Out of the listing below, copy every line that carries the string "will".

▸ Entries supplied:
******************************
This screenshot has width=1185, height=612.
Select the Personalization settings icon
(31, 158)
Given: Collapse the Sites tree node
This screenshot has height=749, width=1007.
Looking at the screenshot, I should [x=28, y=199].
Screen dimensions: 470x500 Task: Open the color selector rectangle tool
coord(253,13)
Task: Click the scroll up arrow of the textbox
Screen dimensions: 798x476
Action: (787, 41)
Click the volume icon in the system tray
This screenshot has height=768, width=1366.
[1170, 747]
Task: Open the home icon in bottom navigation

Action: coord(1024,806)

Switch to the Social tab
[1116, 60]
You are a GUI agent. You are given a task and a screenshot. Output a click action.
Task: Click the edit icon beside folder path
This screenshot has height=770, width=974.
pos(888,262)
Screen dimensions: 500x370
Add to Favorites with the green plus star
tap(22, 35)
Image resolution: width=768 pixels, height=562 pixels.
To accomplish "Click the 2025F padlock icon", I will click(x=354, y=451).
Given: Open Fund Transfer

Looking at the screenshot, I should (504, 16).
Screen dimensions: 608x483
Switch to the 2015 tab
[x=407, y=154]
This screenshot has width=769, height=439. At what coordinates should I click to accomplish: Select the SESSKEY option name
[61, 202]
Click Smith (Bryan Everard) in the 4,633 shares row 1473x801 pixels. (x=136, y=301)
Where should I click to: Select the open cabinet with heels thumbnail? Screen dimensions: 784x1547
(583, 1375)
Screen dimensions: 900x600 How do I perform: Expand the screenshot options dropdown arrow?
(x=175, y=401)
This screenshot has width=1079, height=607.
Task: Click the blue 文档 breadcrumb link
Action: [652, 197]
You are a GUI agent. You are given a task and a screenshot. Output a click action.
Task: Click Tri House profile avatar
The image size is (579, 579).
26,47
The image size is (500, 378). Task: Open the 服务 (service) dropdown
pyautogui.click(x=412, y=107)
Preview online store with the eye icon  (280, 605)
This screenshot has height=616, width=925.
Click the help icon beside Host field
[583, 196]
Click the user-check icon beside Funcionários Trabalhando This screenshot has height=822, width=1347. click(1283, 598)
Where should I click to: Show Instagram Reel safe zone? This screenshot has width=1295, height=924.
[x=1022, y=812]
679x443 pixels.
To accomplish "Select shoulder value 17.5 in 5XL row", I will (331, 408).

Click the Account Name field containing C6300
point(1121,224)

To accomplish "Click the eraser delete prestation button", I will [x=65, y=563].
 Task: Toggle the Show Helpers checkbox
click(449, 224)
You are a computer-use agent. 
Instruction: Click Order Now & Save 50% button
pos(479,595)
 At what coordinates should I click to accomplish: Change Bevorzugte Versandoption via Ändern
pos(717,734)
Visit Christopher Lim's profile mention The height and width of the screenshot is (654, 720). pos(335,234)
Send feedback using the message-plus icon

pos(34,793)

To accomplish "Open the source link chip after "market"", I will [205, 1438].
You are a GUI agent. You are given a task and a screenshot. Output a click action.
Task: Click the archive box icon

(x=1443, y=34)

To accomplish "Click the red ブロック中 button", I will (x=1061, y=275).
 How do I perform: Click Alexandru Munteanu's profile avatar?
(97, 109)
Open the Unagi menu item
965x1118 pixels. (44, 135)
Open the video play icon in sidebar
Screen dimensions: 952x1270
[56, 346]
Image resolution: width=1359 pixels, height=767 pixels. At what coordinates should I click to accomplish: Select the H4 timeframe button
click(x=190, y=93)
******************************
▸ Exercise result:
To accomplish "Click the 2025F padlock icon", I will click(x=354, y=451).
To accomplish "Select shoulder value 17.5 in 5XL row", I will (331, 408).
To accomplish "Click the eraser delete prestation button", I will [x=65, y=563].
To accomplish "Open the source link chip after "market"", I will [205, 1438].
To accomplish "Click the red ブロック中 button", I will (x=1061, y=275).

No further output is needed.